Fibromuscular Dysplasia (FMD)
What is fibromuscular dysplasia?
Fibromuscular dysplasia (FMD) is a rare medical condition. Patients with FMD have abnormal cellular growth in the walls of their medium and large arteries. This can cause the arteries with the abnormal growth to look beaded. The arteries may also become narrow (stenosis).
Most cases of FMD affect the carotid and renal arteries. The carotid arteries are in the neck and connect the heart and the brain. The renal arteries are the blood vessels that carry blood from the aorta to the kidneys.
Fibromuscular dysplasia can also affect the arteries to the intestines (the mesenteric arteries), the arteries to the legs or arms, the coronary arteries (arteries that supply blood to the heart), and arteries in other parts of the body, although this is less common.

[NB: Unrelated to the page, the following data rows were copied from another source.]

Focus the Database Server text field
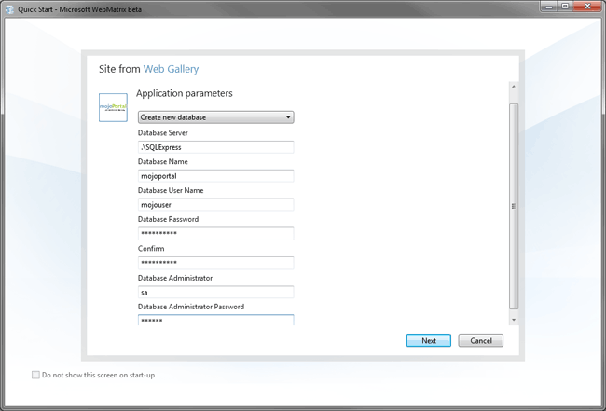The image size is (606, 411). coord(215,147)
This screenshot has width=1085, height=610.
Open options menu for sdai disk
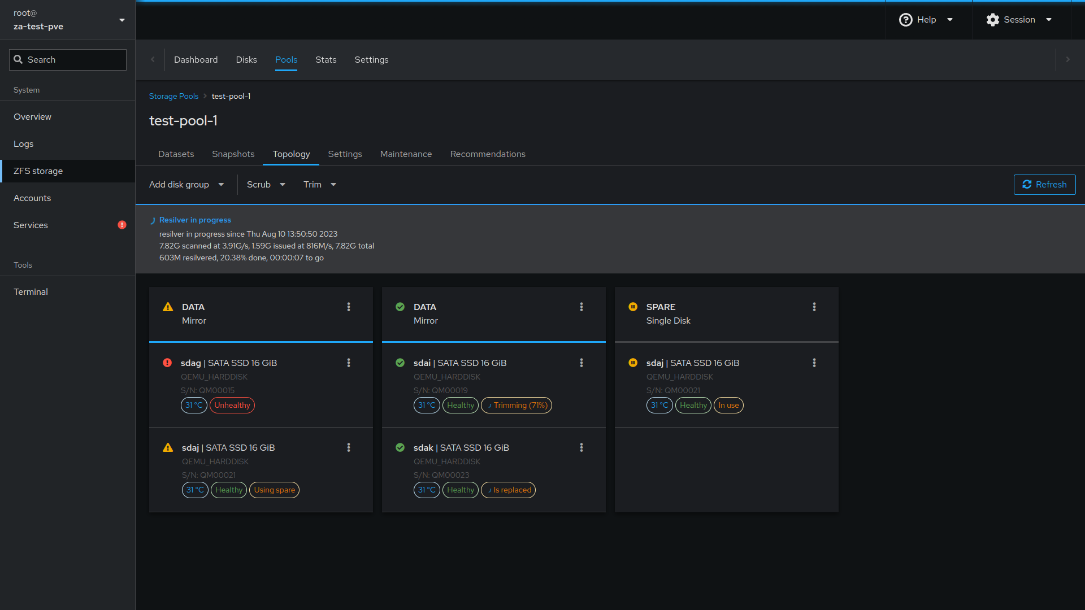pyautogui.click(x=581, y=363)
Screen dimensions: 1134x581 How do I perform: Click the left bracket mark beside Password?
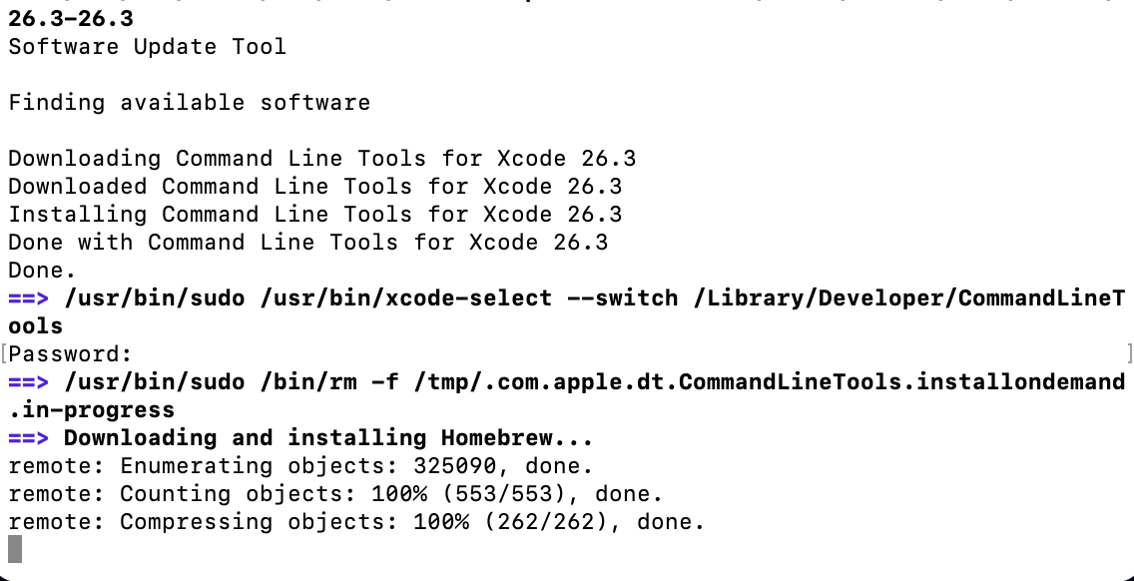pos(4,353)
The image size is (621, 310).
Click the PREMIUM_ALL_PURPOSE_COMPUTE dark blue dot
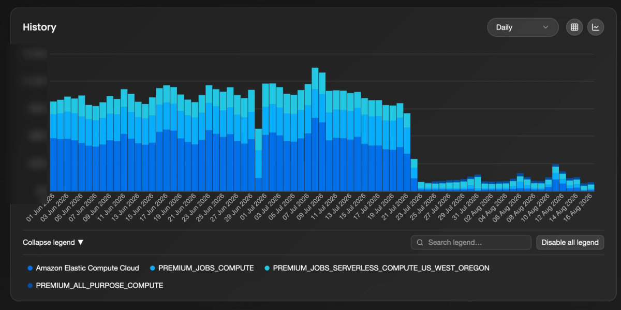(x=31, y=285)

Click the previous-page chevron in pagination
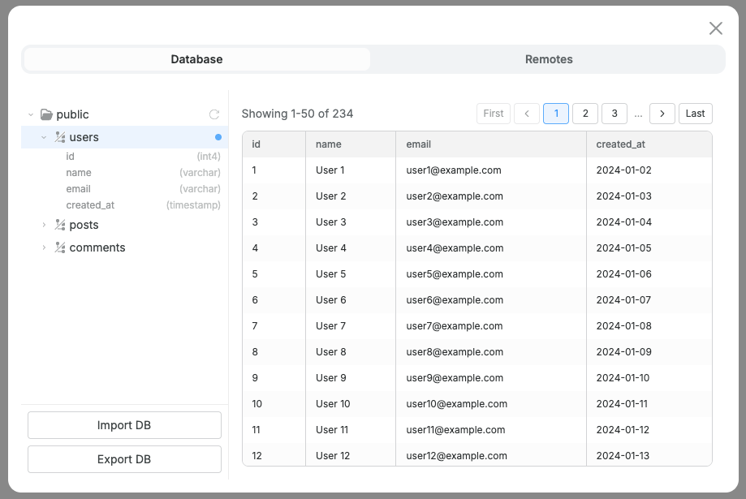tap(527, 114)
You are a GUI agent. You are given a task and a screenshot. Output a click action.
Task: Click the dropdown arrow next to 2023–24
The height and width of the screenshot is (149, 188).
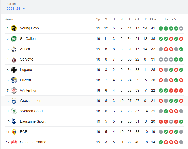coord(24,9)
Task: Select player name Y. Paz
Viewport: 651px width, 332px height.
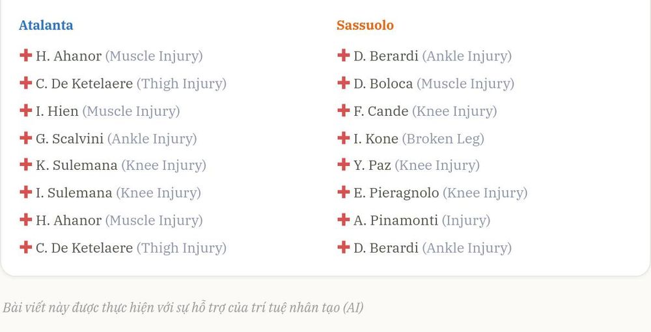Action: (372, 165)
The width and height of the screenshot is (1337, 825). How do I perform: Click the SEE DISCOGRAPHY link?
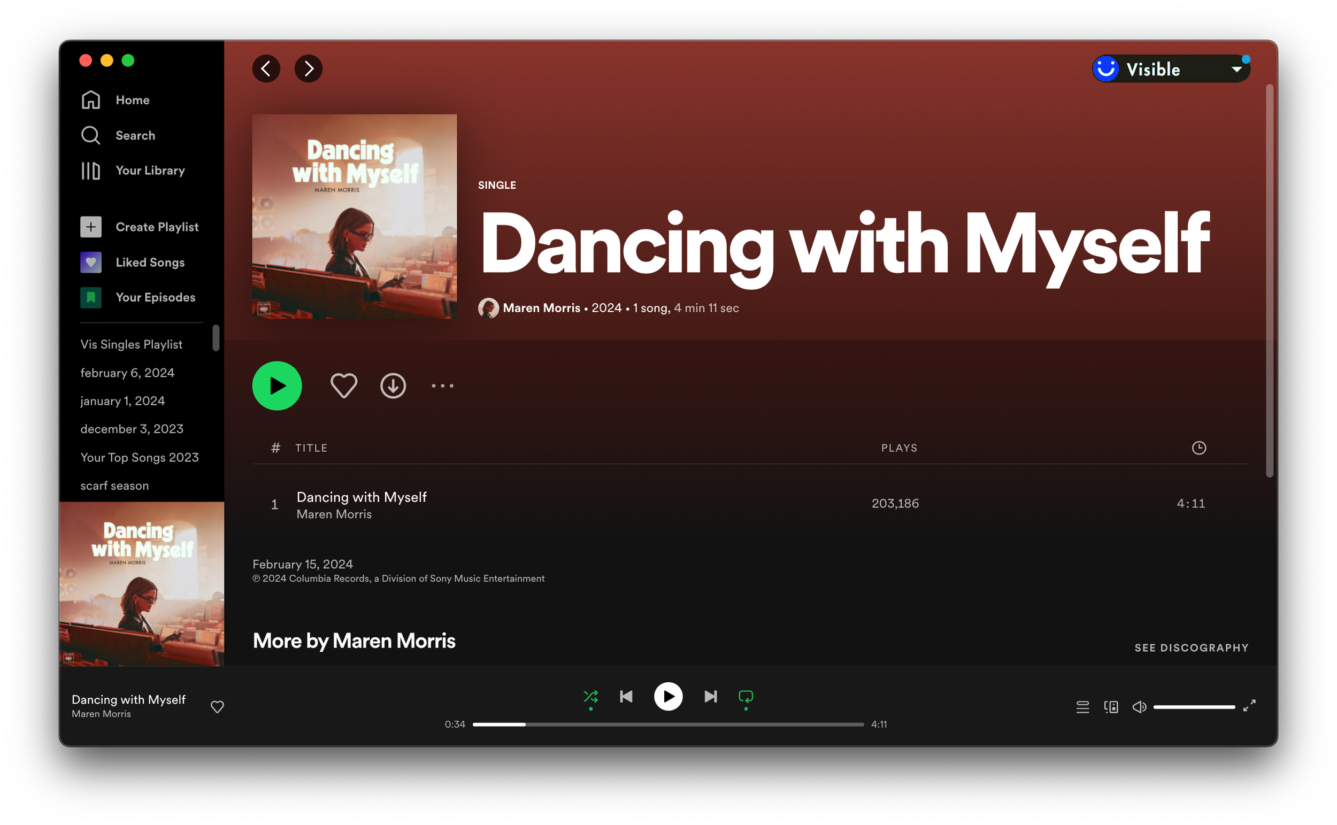1191,648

Many times, arteries in more than one location are affected by FMD.
Who is affected by FMD?
Fibromuscular dysplasia is most common in women between the ages of 40 of and 60, but the condition can also occur in children and the elderly. The majority (more than 90%) of patients with FMD are women. However, men can also have FMD, and those who do have a higher risk of complications such as aneurysms (bulging) or dissections (tears) in the arteries.
What causes FMD?
Despite a great deal of research, it is still not clear what causes FMD. It is very likely that FMD has multiple underlying causes. Some of the factors that may play a role include:
- Hormonal influences: The disease occurs most commonly in women.
- Genetics: About 7-11% of cases are inherited. Some patients with FMD also have genetic abnormalities that affect the blood vessels.
- Internal mechanical stress, including trauma to the artery walls or mechanical forces on the vessel.
- Loss of oxygen supply to the blood vessel wall: This occurs when the tiny blood vessels in the artery walls that supply them with oxygen-rich blood get blocked by fibrous lesions.